Annuity risk in retirement

An annuity is a popular way of ensuring you have a steady income for your lifetime, however even annuities are not without risk. Annuities work by being bought using the money saved in a pension upon your retirement and then will give you an income for life. The biggest risk with an annuity is that upon the time of your retirement there are poor annuity rates available. The only way to get the best possible deal with your annuity is to look around and get independent financial advice before making a decision. Another risk with annuities is that if you choose a fixed income your payments are impacted by inflation. There is the option of an increasing income annuity which will help protect your income from inflation by either increasing each year by a set amount, for example 3%, or provide you with an income that is adjusted yearly in line with inflation.

Retirement planning FAQs

When can I retire?

The state retirement age for men and women increased from 65 to 66 on 6 October 2020. It is then scheduled to increase to 67 in 2028. The government intends to increase this again to 68 between 2037 and 2039 - however these are awaiting approval from parliament.
Find out more about when you can access your private or workplace pension.

What is retirement age?

These days, retirement age tends to be different for everyone, and will often come down to when you can afford to retire. Those who have a significant personal pension might like to retire as soon as they can access those funds – which is currently 55 – while others will need to rely more heavily on the state pension, in which case they’ll need to wait until at least the age of 66. It’s a wholly personal decision, but seeking the right advice beforehand, together with having a robust financial plan in place, can help ensure you’re able to retire when you’re want to. Read our guide on when you can retire for more.

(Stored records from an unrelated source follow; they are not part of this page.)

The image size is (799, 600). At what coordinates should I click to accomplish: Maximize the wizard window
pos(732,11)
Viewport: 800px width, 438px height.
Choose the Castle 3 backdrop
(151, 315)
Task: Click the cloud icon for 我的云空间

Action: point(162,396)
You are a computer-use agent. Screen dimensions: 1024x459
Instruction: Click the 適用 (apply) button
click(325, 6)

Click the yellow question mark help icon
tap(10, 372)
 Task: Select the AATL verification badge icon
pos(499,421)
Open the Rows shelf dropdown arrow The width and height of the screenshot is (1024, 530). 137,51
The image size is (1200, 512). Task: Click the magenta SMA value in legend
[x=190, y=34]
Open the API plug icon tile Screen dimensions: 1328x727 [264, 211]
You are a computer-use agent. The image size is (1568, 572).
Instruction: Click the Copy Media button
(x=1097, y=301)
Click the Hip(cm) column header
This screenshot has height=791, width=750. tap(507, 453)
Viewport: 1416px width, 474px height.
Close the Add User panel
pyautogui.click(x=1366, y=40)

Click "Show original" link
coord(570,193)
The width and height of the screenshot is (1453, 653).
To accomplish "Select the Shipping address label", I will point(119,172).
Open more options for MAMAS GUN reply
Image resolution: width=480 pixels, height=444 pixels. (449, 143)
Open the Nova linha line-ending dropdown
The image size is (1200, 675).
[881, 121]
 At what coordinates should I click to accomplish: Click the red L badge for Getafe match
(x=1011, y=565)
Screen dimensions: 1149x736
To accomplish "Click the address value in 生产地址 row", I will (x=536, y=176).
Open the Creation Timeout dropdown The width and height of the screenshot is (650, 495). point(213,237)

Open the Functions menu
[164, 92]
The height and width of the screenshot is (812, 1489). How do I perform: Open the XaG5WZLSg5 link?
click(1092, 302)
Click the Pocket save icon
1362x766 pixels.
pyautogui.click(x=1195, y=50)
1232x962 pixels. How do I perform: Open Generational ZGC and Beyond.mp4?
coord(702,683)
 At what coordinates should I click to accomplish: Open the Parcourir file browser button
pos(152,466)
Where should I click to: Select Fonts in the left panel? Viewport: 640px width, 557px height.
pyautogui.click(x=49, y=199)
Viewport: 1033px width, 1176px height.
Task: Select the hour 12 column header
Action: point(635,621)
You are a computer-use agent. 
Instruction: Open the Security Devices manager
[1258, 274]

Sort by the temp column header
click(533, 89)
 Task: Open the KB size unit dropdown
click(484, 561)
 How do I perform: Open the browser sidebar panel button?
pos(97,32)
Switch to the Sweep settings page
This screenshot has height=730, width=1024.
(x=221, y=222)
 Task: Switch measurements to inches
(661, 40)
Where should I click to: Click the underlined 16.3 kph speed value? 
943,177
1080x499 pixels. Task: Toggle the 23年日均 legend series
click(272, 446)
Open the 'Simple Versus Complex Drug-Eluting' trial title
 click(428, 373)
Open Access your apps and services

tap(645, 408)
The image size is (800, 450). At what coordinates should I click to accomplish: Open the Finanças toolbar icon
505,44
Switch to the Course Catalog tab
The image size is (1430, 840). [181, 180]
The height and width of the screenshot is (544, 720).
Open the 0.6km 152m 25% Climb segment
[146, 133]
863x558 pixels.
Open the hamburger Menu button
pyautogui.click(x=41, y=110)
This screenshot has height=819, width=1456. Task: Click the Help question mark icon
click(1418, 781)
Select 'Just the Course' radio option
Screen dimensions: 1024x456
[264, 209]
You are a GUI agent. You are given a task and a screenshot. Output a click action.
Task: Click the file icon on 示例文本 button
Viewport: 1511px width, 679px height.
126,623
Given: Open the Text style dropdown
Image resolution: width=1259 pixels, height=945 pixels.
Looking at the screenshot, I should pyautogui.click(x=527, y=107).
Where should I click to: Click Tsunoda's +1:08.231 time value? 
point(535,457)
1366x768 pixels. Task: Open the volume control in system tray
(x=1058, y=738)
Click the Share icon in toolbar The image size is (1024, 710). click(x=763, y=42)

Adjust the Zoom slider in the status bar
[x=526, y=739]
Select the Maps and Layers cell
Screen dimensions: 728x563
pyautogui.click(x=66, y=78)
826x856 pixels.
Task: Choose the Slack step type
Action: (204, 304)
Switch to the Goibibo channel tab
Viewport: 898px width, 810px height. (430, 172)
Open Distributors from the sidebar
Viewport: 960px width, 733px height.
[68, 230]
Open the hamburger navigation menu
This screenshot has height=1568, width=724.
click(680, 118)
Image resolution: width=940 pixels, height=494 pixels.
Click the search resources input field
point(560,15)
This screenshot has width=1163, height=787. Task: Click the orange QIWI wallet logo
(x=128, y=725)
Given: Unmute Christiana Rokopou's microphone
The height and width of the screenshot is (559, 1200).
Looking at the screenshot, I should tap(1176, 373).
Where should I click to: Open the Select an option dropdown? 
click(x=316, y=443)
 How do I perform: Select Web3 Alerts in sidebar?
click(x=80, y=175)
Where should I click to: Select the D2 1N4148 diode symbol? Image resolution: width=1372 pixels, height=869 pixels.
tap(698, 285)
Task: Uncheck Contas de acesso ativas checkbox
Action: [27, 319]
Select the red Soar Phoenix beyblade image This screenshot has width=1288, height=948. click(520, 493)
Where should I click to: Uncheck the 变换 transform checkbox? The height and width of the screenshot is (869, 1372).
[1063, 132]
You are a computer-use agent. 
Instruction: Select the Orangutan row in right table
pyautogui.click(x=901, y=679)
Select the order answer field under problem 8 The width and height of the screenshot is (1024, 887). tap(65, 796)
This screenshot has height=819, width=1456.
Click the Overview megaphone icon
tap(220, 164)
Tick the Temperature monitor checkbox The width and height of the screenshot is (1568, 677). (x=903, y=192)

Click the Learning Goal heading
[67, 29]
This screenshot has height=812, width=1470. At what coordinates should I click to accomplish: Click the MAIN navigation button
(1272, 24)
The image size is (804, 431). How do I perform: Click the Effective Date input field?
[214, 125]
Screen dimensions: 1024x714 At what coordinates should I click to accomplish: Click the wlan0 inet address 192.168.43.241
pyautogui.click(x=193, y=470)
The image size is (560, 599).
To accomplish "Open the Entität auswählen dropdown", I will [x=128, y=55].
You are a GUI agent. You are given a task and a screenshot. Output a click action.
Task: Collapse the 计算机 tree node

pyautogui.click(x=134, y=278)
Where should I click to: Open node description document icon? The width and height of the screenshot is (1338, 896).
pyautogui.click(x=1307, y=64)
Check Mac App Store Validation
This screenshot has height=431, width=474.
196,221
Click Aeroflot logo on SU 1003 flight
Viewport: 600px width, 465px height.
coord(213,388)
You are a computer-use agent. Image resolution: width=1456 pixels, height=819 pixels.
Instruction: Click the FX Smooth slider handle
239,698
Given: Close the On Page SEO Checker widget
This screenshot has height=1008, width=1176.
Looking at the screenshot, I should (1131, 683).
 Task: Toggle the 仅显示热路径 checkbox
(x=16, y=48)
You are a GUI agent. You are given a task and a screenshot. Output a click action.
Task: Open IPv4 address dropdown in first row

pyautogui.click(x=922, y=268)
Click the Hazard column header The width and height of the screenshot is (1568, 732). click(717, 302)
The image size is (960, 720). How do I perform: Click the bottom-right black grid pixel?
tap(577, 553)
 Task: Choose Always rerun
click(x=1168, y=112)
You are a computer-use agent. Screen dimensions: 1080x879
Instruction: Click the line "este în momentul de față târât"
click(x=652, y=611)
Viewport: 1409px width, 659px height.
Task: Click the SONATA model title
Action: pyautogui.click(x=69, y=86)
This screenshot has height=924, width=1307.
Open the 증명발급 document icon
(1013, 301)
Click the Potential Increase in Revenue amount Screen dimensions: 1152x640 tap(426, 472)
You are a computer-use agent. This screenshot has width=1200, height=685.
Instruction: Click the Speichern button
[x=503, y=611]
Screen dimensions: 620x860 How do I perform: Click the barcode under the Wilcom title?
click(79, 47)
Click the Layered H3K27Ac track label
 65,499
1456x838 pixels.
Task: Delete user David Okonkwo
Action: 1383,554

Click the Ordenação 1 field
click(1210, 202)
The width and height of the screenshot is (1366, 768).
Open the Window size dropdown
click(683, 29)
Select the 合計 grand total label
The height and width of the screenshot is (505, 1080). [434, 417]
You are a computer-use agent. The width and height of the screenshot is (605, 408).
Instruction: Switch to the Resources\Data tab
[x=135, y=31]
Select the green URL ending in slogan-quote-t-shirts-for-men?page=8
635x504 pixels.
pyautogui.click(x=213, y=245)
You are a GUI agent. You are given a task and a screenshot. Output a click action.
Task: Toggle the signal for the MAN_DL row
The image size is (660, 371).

What risks do I need to think about?

There are a lot of risks you’ll need to consider when planning for retirement, from longevity risk – the risk of living longer than your savings will last – to investment risk if you keep your pension invested, and it’s vital to understand those risks so you can mitigate them accordingly. You can find out more by reading our guide on retirement planning risks.

How much do you need to retire?

This will likely depend on your expectations; someone who wants to maintain the same standard of living as they had in their working life will need to ensure their pension pot has the funds to suit, and likewise, someone who fully expects to rein in the spending a bit may not need such a significant sum. Yet this will also depend on things like whether you’ll still have a mortgage to pay in retirement; it’s important to plan ahead, taking care to calculate all of your expected retirement outgoings, so you can determine how much you’ll need to live off and make the necessary investments accordingly.

How long will £1m last in retirement?

It all depends on how quickly you’ll spend it! According to the Pensions and Lifetime Savings Association, someone who hopes to have a “comfortable lifestyle” in retirement, where they could be spontaneous with their money and enjoy two overseas holidays a year, would need something in the region of £1.1m in their pension pot (which would equate to around £33,000 per year over a typical retirement). So, £1m could theoretically last for the whole of your retirement, provided you don’t spend more than around £30,000 a year.


This information is intended solely to provide guidance and is not financial advice. Moneyfacts will not be liable for any loss arising from your use or reliance on this information. If you are in any doubt, Moneyfacts recommends you obtain independent financial advice.